On Tuesday 02 March 2010, Erik Christiansen wrote:
>On Mon, Mar 01, 2010 at 02:22:06PM -0500, Gene Heskett wrote:
>> But probably right at the motor supply terminals of the board, not 3 feet
>> away in the psu.
>
>I'm with you on the "stop interference at the source" approach, but
>having the transorb on the board will catch fast spikes induced in that
>cable.
>
However, I get the impression you are saying they should be right on the 
motor cable.  Nyet. No, Nope.  At least not until I had determined the 
effective capacitance of the device to be on a par with the inter wire 
capacitance of the cable to the motor.  Any capacitance at that point adds to 
the inrush currents when the h-bridge switches states, and can silently but 
most assuredly over stress the bridge and kill it.  Jeff is well aware of 
that which is why his instruction sheets warn against probing the motor 
lines.  I have, but my scope probes are on 10pf probes, and I 'got by with 
it', but there are 10x probes out in the wild whose std input capacitance is 
47pf or more, and if the switch is in the 1x position of a switchable probe, 
the popping of epoxy will probably be coincident to the probes contact.

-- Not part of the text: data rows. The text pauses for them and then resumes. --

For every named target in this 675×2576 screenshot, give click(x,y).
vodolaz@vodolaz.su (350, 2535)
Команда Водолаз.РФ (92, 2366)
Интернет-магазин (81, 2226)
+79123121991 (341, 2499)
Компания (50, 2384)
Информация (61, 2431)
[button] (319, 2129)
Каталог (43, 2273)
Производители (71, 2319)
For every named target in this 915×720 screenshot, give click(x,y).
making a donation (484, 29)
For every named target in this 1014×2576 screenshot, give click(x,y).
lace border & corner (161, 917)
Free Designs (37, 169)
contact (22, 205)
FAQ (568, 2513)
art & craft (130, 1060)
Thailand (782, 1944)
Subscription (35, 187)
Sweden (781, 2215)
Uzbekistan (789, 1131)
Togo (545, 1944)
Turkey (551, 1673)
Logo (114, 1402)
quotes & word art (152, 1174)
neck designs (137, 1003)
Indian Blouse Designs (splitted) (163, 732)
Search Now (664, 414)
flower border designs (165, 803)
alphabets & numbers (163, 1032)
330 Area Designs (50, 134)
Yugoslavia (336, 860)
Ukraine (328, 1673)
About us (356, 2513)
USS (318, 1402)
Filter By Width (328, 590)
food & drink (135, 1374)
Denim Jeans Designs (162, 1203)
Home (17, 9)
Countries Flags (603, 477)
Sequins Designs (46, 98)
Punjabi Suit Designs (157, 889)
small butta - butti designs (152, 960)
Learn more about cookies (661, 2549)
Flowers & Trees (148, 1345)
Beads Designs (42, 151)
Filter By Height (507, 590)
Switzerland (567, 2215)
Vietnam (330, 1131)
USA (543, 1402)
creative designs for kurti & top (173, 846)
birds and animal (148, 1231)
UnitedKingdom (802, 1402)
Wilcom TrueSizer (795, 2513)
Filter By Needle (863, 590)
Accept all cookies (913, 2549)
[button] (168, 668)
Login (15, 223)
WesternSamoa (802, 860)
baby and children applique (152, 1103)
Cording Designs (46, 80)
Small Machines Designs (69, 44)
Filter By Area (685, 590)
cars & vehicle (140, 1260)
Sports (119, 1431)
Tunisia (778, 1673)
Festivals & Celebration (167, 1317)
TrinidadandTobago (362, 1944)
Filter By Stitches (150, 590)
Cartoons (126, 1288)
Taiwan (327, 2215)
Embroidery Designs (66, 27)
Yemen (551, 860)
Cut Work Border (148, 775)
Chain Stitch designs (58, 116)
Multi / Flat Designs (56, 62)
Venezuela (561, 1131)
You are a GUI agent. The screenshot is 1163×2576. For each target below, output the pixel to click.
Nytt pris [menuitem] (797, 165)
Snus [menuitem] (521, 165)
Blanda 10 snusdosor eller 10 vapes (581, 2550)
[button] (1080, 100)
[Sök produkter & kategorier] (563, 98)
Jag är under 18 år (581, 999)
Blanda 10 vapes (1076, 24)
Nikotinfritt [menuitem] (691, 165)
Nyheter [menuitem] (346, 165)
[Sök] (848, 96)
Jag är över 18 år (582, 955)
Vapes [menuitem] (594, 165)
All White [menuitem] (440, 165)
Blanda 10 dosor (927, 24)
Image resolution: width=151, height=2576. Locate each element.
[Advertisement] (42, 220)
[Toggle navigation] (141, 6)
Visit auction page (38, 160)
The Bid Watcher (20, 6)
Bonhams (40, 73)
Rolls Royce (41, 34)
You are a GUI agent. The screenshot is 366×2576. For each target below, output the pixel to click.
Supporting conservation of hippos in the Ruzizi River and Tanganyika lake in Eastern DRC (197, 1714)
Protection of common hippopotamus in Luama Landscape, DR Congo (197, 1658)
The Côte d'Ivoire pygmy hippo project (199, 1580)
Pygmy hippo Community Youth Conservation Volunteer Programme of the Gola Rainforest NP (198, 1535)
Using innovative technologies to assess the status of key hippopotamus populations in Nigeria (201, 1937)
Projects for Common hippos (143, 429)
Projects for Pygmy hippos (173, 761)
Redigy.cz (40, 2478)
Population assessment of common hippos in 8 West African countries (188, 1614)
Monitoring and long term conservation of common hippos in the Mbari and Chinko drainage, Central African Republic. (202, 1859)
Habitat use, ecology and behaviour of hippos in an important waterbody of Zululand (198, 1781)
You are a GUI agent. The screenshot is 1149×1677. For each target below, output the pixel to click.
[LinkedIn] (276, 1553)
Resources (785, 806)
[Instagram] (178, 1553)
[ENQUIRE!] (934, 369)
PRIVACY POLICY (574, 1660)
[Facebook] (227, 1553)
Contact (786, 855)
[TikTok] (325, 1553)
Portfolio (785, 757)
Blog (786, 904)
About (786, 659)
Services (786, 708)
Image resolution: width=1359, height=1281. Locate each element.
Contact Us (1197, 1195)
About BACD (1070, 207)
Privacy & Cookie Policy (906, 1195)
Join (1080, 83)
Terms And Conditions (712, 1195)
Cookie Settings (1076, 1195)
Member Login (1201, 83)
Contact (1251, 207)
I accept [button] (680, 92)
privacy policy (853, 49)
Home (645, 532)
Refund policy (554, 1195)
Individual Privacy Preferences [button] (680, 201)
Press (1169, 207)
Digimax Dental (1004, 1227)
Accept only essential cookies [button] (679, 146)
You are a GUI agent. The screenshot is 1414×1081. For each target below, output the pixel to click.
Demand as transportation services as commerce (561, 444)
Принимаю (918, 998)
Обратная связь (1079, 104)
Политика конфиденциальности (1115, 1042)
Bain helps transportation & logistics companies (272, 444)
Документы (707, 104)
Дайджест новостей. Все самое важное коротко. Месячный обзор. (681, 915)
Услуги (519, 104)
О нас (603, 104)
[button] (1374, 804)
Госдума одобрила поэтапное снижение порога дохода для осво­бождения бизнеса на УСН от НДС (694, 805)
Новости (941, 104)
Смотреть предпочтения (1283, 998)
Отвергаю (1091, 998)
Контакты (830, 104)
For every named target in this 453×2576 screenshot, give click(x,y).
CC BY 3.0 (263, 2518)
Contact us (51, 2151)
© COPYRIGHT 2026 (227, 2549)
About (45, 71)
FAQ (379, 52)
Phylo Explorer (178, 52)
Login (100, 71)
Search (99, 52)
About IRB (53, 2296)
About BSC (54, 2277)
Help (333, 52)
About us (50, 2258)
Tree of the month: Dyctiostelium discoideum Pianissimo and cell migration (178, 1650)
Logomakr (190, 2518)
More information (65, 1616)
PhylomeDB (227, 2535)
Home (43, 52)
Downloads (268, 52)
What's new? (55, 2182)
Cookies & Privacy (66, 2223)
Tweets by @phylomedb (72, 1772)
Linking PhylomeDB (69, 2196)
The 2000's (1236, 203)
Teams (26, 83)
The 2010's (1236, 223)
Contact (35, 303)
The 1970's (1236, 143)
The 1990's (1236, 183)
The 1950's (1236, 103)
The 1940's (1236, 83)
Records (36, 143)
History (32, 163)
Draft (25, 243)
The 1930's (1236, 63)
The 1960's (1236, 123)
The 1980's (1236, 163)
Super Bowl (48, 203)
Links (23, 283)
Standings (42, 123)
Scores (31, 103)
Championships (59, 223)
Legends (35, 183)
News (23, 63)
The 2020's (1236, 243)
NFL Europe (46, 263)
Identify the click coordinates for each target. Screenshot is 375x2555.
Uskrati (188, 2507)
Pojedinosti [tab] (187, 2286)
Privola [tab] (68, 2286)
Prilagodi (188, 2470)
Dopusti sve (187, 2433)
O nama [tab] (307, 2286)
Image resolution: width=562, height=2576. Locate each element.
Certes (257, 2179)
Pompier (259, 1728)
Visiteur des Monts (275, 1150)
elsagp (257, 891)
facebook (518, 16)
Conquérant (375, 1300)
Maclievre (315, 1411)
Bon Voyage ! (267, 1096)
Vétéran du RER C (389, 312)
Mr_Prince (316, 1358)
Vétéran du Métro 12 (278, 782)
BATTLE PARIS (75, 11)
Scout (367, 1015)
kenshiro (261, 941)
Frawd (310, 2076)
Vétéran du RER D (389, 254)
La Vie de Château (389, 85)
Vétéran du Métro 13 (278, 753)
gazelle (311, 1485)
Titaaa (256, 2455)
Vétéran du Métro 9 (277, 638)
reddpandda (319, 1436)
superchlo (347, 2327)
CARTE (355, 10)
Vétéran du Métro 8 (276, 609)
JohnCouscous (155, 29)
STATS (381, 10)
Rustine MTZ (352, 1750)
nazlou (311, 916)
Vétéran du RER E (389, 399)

That will ruin your whole day.

>> It's a pi section filter, with 75,000 uf on each side of a choke that
>> probably has 3 to 4 ounces of decent silicon steel in its E core but I
>> have not measured its true inductance.  The hf noise isn't much greater
>> at the xylotex terminals than it is at the psu, another 50mv or so. 
>> Barring failure of the caps, I think I am in pretty decent shape.  Those
>> 75,000 uf caps are also beyond my ability to measure, but were top
>> quality stuff 45 years ago, in humungous screw terminal cans.  Even I, as
>> acutely aware of the ESR requirements for such duty as I am, was
>> pleasantly surprised at the seemingly zero ESR those old caps have.
>
>Ah, I didn't realise you had a pi filter. With any decent inductance
>between two of those caps, and good ESR, your setup is a very serious
>spike killer.
>
>However, H-bridges can generate their own spikes, given the partially
>inductive load, and a transorb on at least the supply rail can be
>life-extending.

That was where I would put them if I felt I needed them.  The scope probes at 
least are telling me I don't.

>> >You'd want something with tighter tolerances than the old 5Z27 devices
>> >floating at the bottom of my junk box, for lower headroom.
>>
>> No doubt.  How are these transorbs thingies for long term stability? 
>> Only true zeners are stable over time, and those stop at 4.7 volts,
>> anything above that is actually an avalanche diode, and they will drift
>> low over time, rate dependent on how much its average power dissipation
>> is.
>
>Haven't seen drift in the datasheet, even for a slightly more recent
>device. A couple of those old 5Z27s checked out within their barn-door
>specs, and they've been lying about for about 30 years now. Even
>in-circuit, they're only conducting when there's a spike. If they are
>very high energy spikes, then some cooking might go on.

I think this is like asking if freshly poured concrete is going to crack.  
Wrong question, it should be when, there is no 'if'. ;-)

>Erik
>


-- 
Cheers, Gene
"There are four boxes to be used in defense of liberty:
 soap, ballot, jury, and ammo. Please use in that order."
-Ed Howdershelt (Author)

The price of greatness is responsibility.